Le régime communiste, peu légitime, a magnifié un culte des morts omniprésent dans l’espace public : dans les médias, les œuvres littéraires, le cinéma et, surtout, à travers la politique commémorative… Entre cinq et six millions de citoyens polonais avaient péri, dont trois millions de Juifs englobés dans cette martyrologie. [2]Jean-Charles SZUREK

 

Dans la Pologne d'après-guerre, le gouvernement communiste instaure un récit patriotique forgeant un narratif d’une « innocence polonaise » et polonise les trois millions de victimes juives. Le musée d'Auschwitz, ouvert en 1947, est par exemple conçu comme un mémorial de la lutte « antifasciste », sans mise en avant des victimes juives ni de la spécificité de leur sort. 

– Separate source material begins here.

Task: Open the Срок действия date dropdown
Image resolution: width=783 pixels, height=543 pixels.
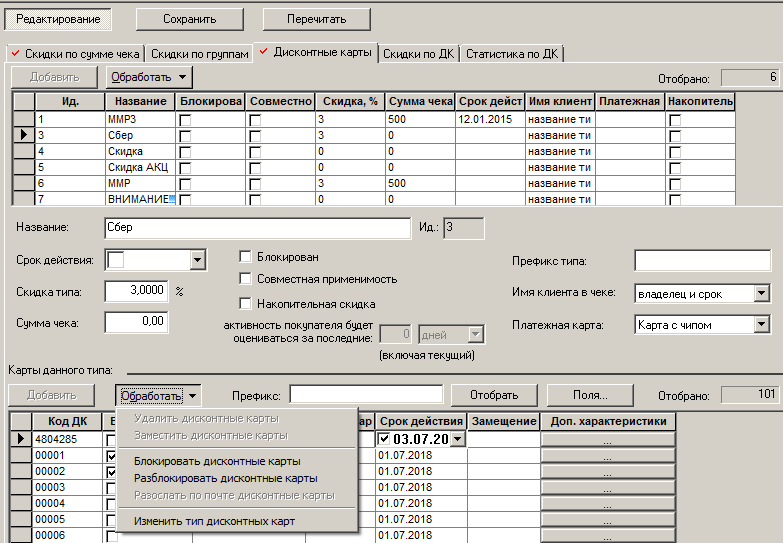Action: 198,260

La communauté juive restante, réduite à quelques dizaines de milliers d’individus (environ 30 000 dans les années 60), n’a aucune marge d’action dans une Pologne communiste qui est encore hantée par ses vieux démons s’acharne sur « le sionisme », finissant par faire fuir les derniers survivants de la Shoah vers Israël. Quand le pays émerge de la nuit de l’occupation communiste dans les années 90 une vague de repentance amorcée par la quasi découverte d’un passé sanglant va s’amorcer ainsi que le développement d’une nouvelle école historiographique. De ce mouvement va naître une réaction nationaliste acharnée visant à préserver ce qui est, ironiquement, un récit historique instauré par le régime communiste tant haï. C’est aussi à peu près à ce moment que les premiers liens entre le Mémorial de la Shoah et la Pologne vont s’amorcer. 

 

Il y a 80 ans, découverte des camps d’extermination allemands d’Auschwitz -Birkenau 

 


[1] Antony Polonsky, « Les Juifs en Pologne-Lituanie », dans L’Histoire. Les collections, n°102, Mille ans d’une nation : la Pologne, Paris, 2024, p. 56.

[2] SZUREK, Jean-Charles, « Chapitre 2. Les étapes d'une prise de conscience », dans Les Polonais et la Shoah. Une nouvelle école historique, Paris, Éditions de la Maison des sciences de l'homme, 2019, p. 37-48.